Pourquoi le lavement des pieds n’est-il pas pratiqué dans les Églises réformées?
J'aimerais savoir pourquoi le lavement des pieds n'est pas pratiqué dans les Eglises réformées.
Puisque les réformés se targuent d'avoir réduit le nombre de sacrements aux gestes effectués par Jésus, pourquoi ne pas avoir joint le lavement de pieds à la Cène et au baptême?
J'ai vu un extrait de Calvin sur Wikipédia qui se moque de cette pratique catholique, mais je ne comprends pas vraiment en quoi elle diffère de la Cène par exemple.
Je trouve que c'est une belle pratique.
Merci pour votre éclairage!
Cordialement,
Lauriane
Bonjour Lauriane,
Vous avez raison : le lavement des pieds n’est pas considéré comme un sacrement, ni pratiqué en général, dans les Églises de la Réforme. Luther considérait que des sept sacrements que compte l’Église catholique (et dont le lavement des pieds ne fait pas partie !) seuls le baptême et la cène pouvaient être retenus parce que ce sont les seuls qui se basent sur un commandement explicite du Seigneur (« un signe divinement institué revêtant la promesse du pardon », dans le texte). Les autres réformateurs du XVIe siècle, et les Églises qui ont été marquées par leur enseignement, l’ont suivi.
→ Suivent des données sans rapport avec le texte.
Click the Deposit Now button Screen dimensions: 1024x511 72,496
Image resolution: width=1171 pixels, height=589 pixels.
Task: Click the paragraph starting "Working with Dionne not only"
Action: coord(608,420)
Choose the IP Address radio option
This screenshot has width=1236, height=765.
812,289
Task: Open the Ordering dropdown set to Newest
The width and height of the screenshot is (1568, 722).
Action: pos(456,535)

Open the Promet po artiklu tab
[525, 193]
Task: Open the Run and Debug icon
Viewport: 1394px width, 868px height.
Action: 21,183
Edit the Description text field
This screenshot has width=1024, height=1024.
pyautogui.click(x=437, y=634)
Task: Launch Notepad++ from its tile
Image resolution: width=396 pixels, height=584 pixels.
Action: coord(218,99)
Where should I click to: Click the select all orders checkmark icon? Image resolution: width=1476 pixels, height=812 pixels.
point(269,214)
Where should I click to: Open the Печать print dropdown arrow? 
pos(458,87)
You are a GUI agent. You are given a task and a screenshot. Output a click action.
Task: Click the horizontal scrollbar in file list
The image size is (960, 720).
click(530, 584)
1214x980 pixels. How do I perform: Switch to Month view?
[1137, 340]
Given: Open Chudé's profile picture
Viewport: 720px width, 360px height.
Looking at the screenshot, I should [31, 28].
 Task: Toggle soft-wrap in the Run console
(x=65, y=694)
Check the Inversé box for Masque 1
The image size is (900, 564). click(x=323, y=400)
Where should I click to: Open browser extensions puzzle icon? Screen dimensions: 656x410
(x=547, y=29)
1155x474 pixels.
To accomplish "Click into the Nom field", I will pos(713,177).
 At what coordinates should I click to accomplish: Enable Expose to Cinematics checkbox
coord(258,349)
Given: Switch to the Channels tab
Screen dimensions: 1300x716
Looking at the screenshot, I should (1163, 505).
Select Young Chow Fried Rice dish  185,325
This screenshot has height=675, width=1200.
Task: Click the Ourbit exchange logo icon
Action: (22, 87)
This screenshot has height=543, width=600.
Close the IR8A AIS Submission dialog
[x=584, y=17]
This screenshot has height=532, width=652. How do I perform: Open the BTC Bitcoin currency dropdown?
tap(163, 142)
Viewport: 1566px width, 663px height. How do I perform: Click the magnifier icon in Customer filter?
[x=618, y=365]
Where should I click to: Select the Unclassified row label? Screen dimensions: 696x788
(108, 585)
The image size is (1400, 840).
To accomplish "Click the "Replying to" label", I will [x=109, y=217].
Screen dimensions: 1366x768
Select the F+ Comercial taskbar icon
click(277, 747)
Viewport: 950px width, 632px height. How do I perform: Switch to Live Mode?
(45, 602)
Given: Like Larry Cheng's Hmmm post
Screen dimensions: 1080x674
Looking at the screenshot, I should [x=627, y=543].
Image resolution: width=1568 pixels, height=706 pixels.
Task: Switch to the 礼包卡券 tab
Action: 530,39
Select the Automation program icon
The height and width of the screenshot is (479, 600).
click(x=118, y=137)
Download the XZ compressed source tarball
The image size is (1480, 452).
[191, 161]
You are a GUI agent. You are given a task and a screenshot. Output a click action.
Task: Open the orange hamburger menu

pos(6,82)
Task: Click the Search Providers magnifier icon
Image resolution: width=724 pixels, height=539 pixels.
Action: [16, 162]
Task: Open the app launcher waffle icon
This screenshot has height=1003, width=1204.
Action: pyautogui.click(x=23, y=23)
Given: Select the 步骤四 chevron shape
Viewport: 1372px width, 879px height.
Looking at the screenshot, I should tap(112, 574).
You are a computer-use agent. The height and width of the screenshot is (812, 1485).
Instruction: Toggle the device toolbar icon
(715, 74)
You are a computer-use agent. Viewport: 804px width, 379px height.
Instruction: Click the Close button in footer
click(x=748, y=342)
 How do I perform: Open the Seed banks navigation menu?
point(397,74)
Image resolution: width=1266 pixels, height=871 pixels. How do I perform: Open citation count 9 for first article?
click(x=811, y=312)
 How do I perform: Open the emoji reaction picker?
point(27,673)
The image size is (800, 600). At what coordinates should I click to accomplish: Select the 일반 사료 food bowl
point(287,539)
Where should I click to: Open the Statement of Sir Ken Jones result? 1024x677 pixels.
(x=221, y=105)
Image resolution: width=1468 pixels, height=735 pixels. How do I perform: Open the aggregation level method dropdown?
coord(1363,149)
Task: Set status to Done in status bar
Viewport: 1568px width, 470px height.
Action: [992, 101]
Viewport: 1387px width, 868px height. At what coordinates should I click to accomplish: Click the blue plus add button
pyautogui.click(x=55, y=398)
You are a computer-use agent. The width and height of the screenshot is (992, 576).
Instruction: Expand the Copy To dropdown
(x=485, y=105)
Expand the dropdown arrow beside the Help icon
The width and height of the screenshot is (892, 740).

Or c’est vrai, dans l’Évangile de Jean, après avoir lavé les pieds de ses disciples le soir du dernier repas, Jésus affirme : « C’est un exemple que je vous ai donné : ce que j’ai fait pour vous, faites-le vous aussi » (Jn 13,15). Pourquoi alors les protestants n’ont-ils alors pas introduit cette belle pratique dans leur ritualité, puisqu’un commandement du Seigneur l’institue ?
Selon les exégètes de ce passage biblique, Jésus, après avoir montré par son geste comment les disciples doivent agir, n’exige pas qu’ils répètent le geste lui-même mais qu’ils actualisent ce que ce geste signifie : à savoir le service dans la vie quotidienne du monde par le don de soi. Le lavement des pieds n’est pas un geste « expiatoire », mais le résumé de toute la vie de Jésus au service des autres.
À la différence du commandement « Faites cela en mémoire de moi » (Lc 22,19) au moment de la cène, lequel a un caractère cultuel, Jean 13 a par contre une portée éthique.
Les protestants craignent qu’en imitant servilement et de manière presque puérile un tel geste du Seigneur dans le contexte cultuel, ils le dénaturent en lui faisant perdre sa teneur proprement sociale et éthique. Mais il n’est pas exclu que des considérations moins nobles (et peut-être inconscientes) soient aussi à la base de l’oubli de cette pratique : un certain mépris du corps par exemple.
Cela dit, il est surprenant de noter que Zwingli prévoit, dans sa liturgie de sainte cène de 1525, qu’on lise le récit de Jean 13 pendant la communion...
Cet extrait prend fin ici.